Several limitations of our study are worth considering. First, to control for differences in organ quality between organs ultimately used for transplant and those discarded, we limited our analysis to only those organs that were declined by at least 1 person but ultimately used for transplant. As a result, our study could be confounded by indication if there were differences between candidates who accepted versus candidates who declined. However, our use of candidates who declined that same liver as our control group most closely approximates the counterfactual candidate for someone who accepted, since they had the opportunity to accept but did not. Moreover, we matched each candidate who accepted to those who declined but were within ±2 MELD points, accounting for broad differences in severity of underlying liver disease. In other words, the major difference between comparison groups was that 1 candidate accepted, whereas the others did not (since the donor was same for candidates who accepted and declined, and the recipients were matched within ±2 MELD points). Additionally, the only biopsy information available in SRTR is the percent macrosteatosis (or percent microsteatosis), and we are unable to account for additional pathologic characteristics that might affect the decision to accept or decline (eg, presence of steatohepatitis or fibrosis). Additionally, we do not know whether the percent macrosteatosis recorded was based on an assessment by a liver-trained pathologist or not, and significant between-pathologist variability in steatosis estimation has been described.24 Nevertheless, there is face validity to these estimates, as outcomes have been shown to be worse with SDLs versus non-SDLs when using this variable.5 The major strength of our study is the use of national registry data, which allows for a well-powered study of a rare exposure (the use of SDLs) that is nationally representative and results that are broadly generalizable across the country.

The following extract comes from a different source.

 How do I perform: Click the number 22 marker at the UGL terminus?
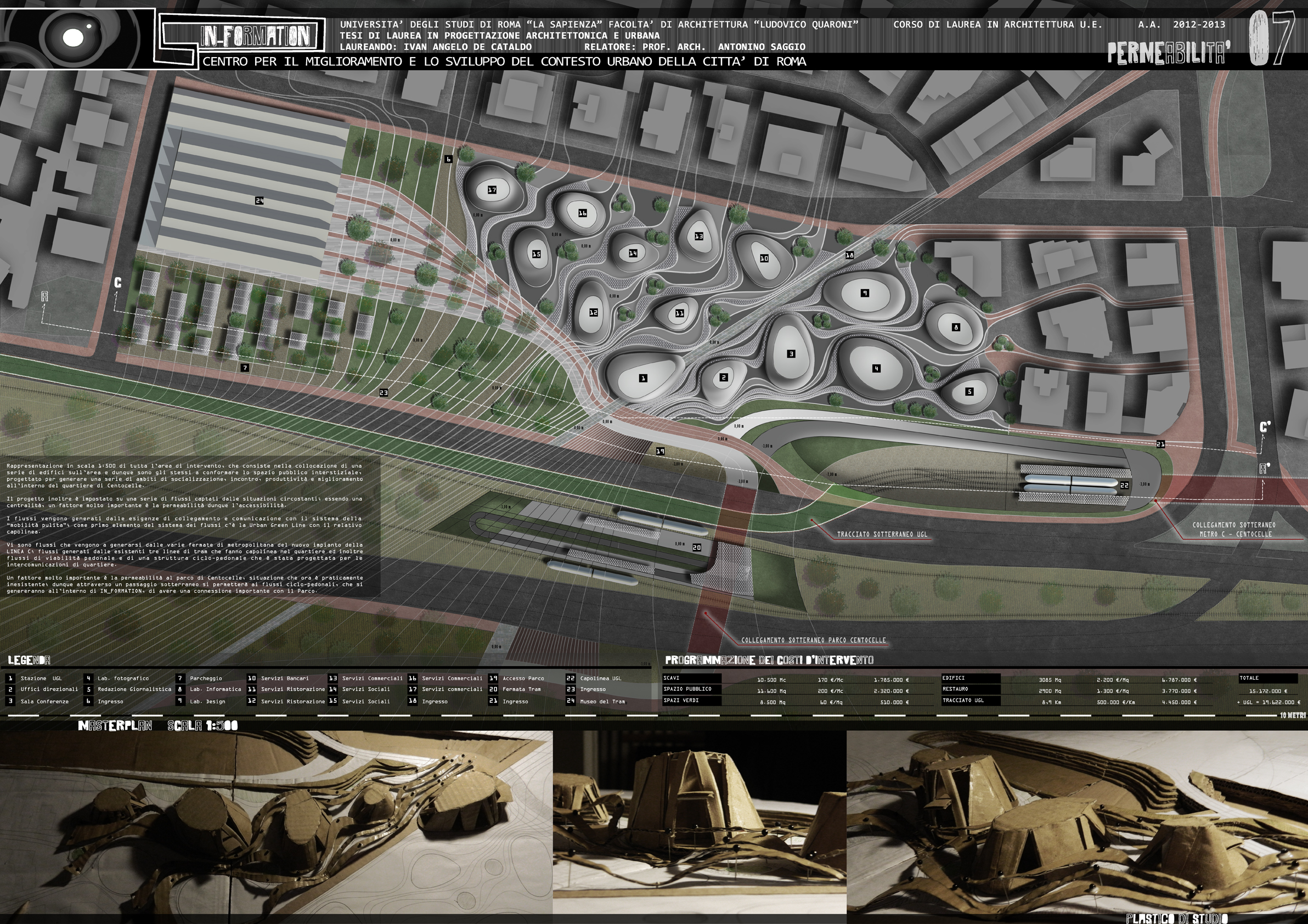1124,486
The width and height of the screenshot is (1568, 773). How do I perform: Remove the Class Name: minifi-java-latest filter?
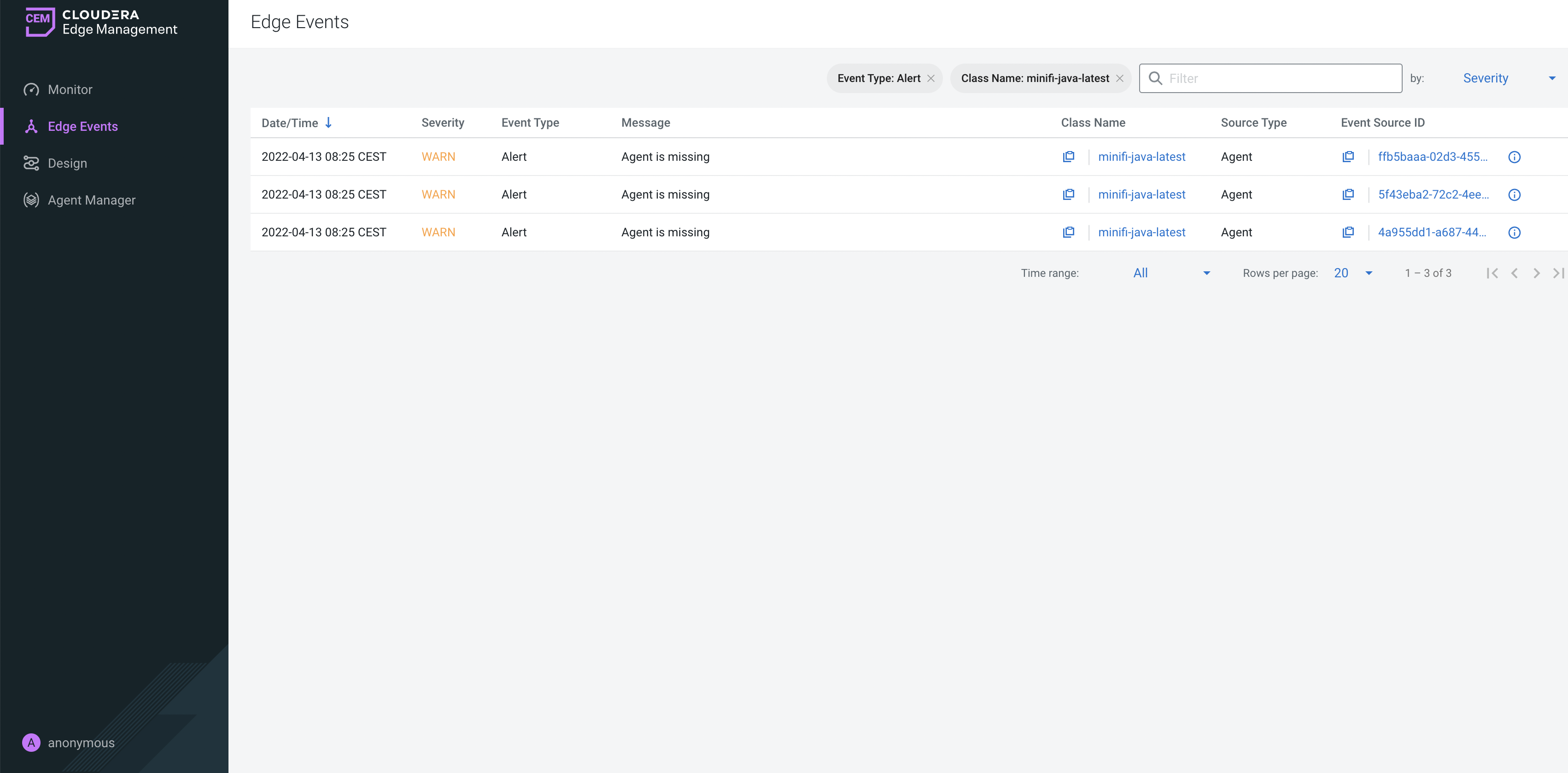(x=1120, y=78)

In conclusion, we have shown that accepting an SDL was associated with a substantial survival benefit compared to declining and waiting for the next best offer, although there was a brief perioperative period of increased mortality risk in the first month posttransplantation. This early increased mortality risk varied across candidate MELD and was only significant for candidates with MELD 6–21, and candidates with MELD 35–40 actually had reduced mortality risk during this period. Given the ongoing organ shortage and the increasing prevalence of obesity in the donor pool, our results support continued use of SDLs in carefully selected recipients.
The analyses described here are the responsibility of the authors alone and do not necessarily reflect the views or policies of the Department of Health and Human Services, nor does mention of trade names, commercial products, or organizations imply endorsement by the US Government. The data reported here have been supplied by the Hennepin Healthcare Research Institute as the contractor for the SRTR. The interpretation and reporting of these data are the responsibility of the author(s) and in no way should be seen as an official policy of or interpretation by the SRTR or the US Government.